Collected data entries
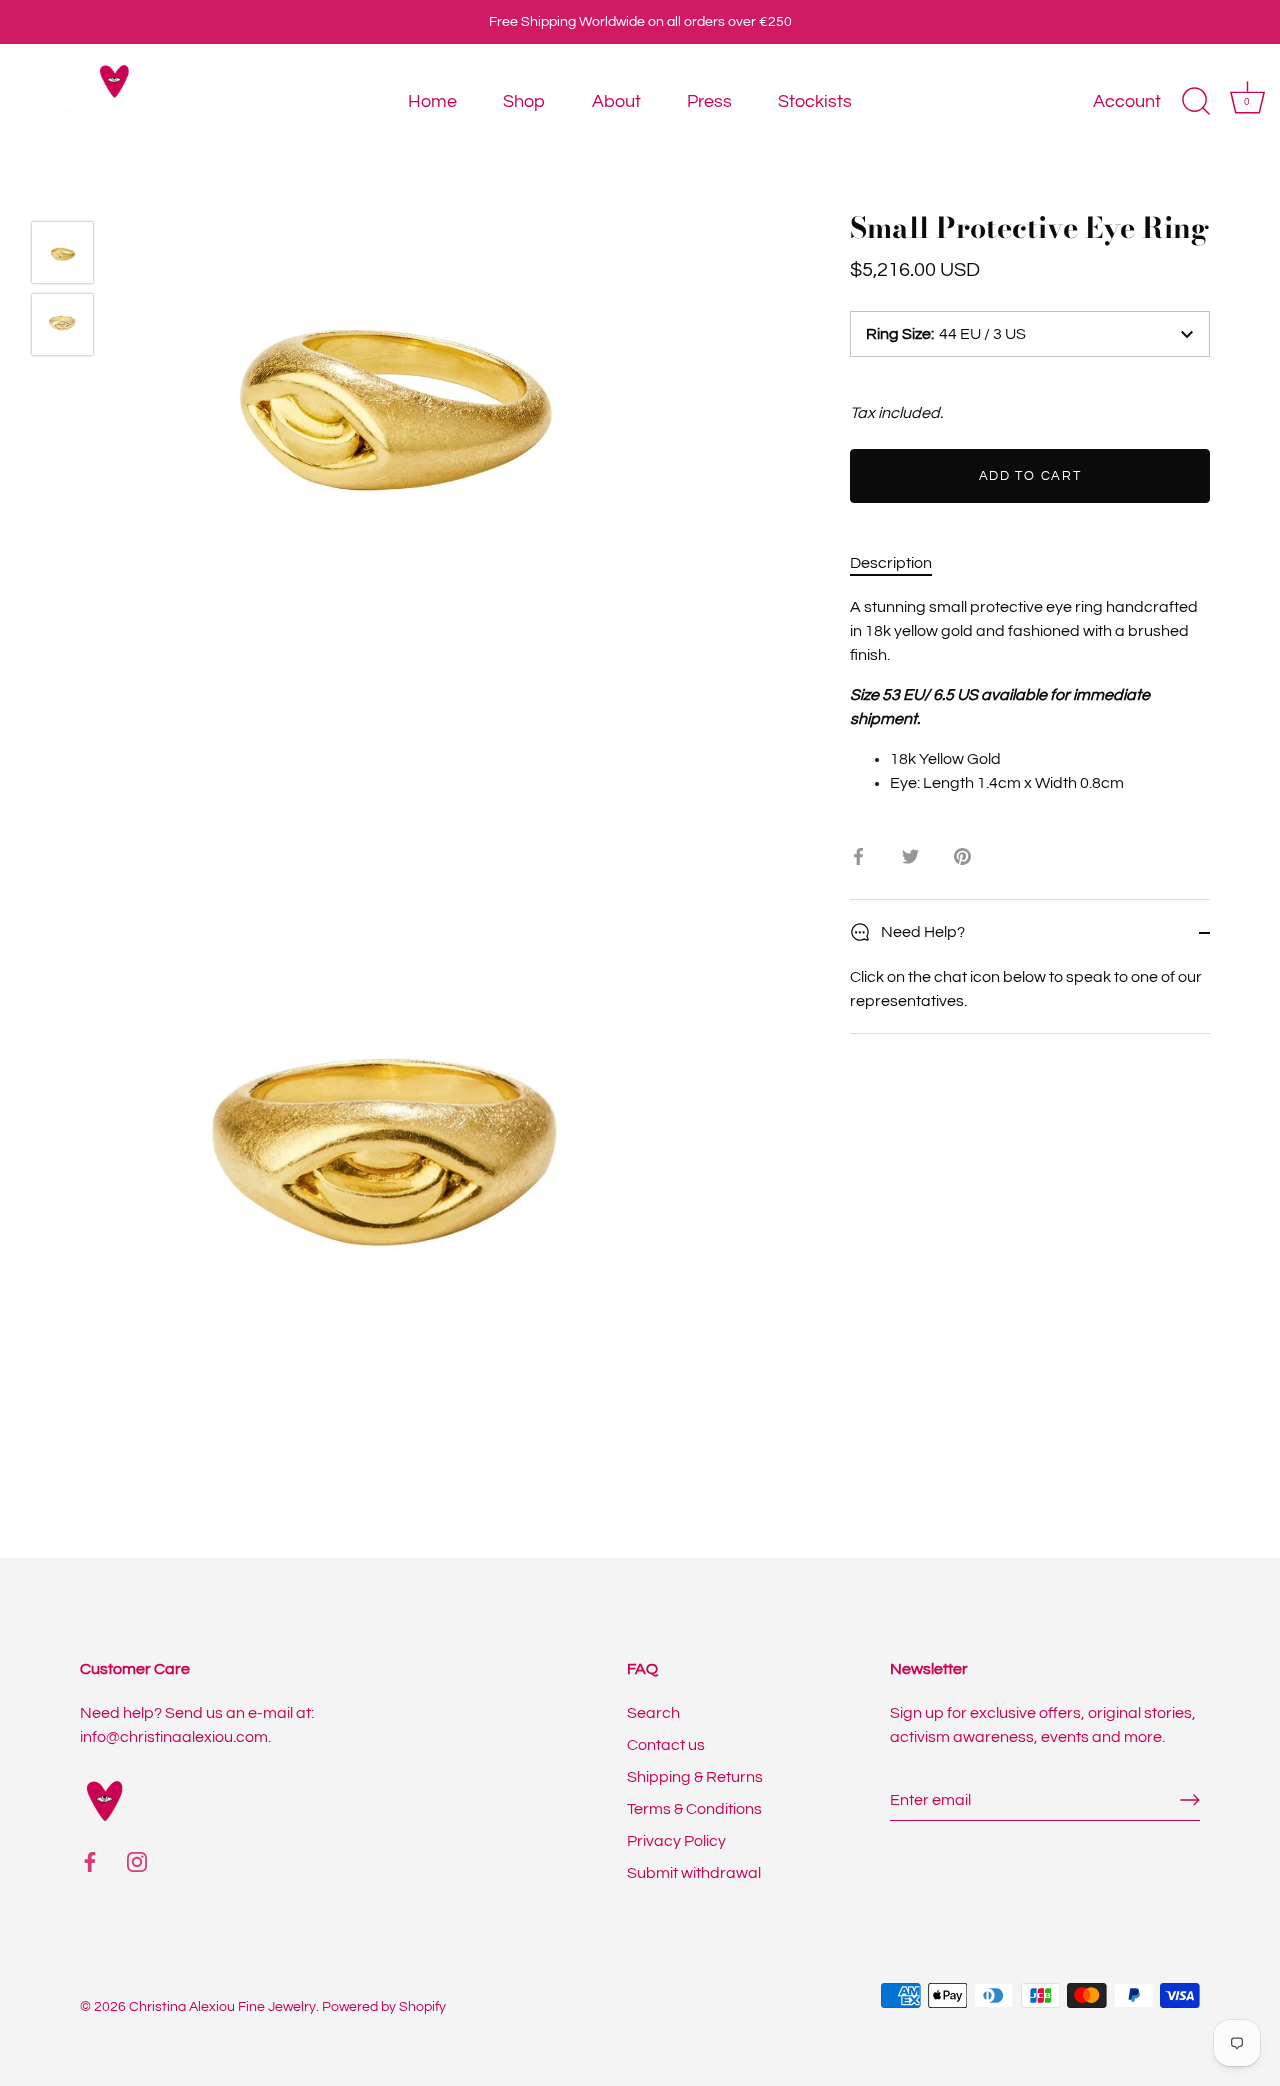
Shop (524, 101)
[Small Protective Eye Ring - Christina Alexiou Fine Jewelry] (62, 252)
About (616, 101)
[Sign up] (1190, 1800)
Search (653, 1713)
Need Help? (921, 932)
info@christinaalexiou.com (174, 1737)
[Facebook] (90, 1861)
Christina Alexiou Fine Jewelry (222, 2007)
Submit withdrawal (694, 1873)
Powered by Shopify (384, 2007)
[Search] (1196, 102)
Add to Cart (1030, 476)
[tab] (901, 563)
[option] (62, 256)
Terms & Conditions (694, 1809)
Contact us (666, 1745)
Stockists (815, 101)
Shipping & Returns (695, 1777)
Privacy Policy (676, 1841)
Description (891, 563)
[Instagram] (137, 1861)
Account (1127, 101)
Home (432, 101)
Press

* * *

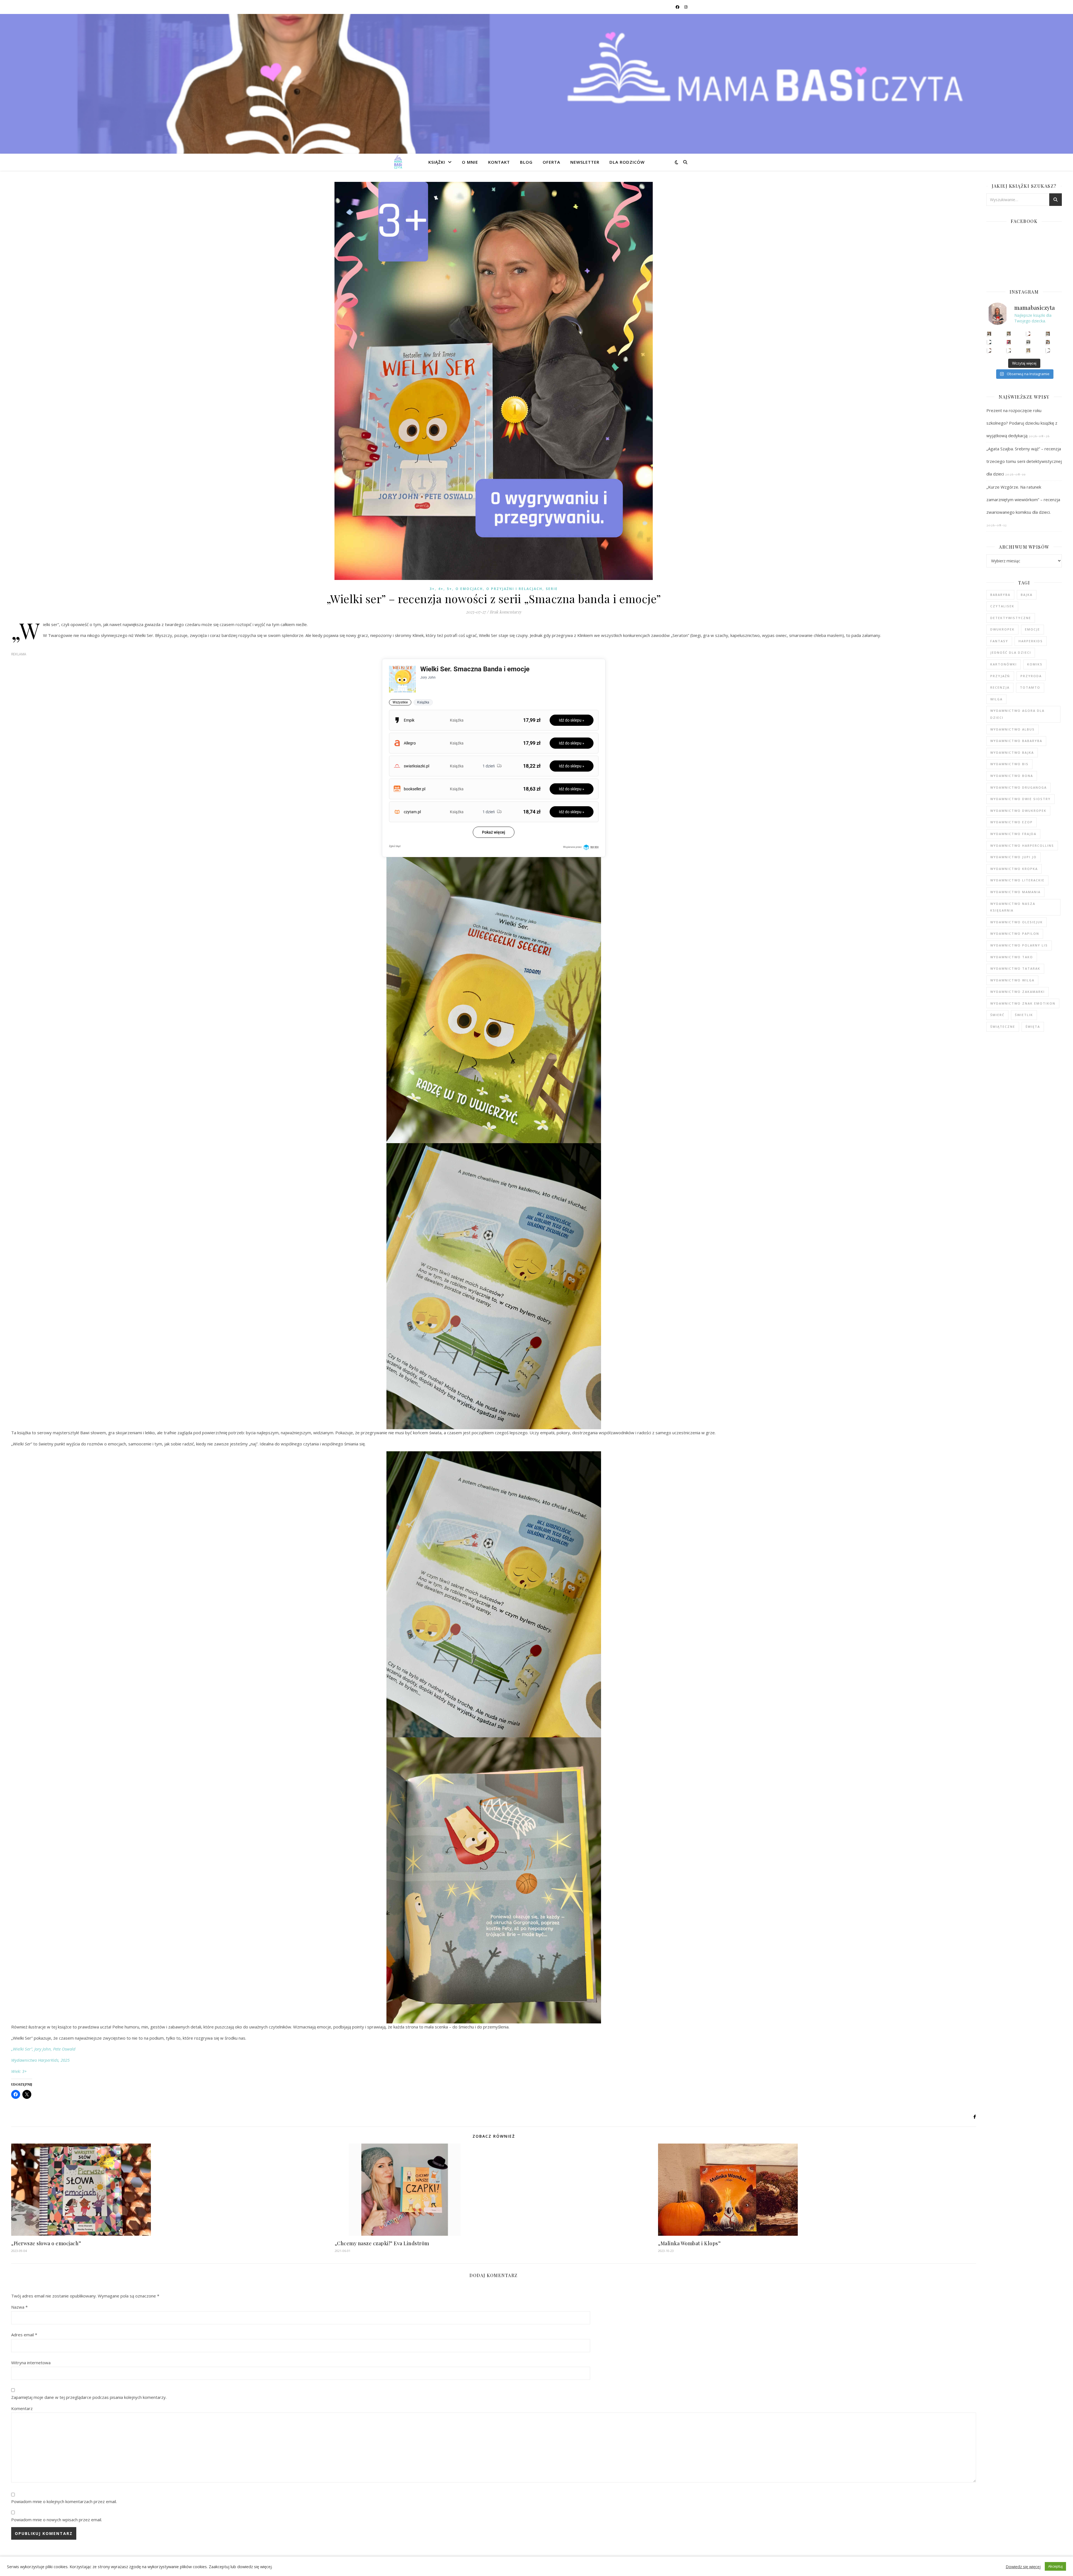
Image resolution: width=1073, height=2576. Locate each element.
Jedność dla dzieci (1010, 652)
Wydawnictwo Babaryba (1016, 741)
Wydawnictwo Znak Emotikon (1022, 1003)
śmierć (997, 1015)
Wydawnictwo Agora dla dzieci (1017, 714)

* [Work request]: Given the data above, transcribe exactly the lines from the one containing "Image resolution: width=1073, height=2576." down to the one containing "Wydawnictwo Agora dla dzieci (1017, 714)", and no others.

* [Output of the exercise]:
Image resolution: width=1073, height=2576. Locate each element.
Jedność dla dzieci (1010, 652)
Wydawnictwo Babaryba (1016, 741)
Wydawnictwo Znak Emotikon (1022, 1003)
śmierć (997, 1015)
Wydawnictwo Agora dla dzieci (1017, 714)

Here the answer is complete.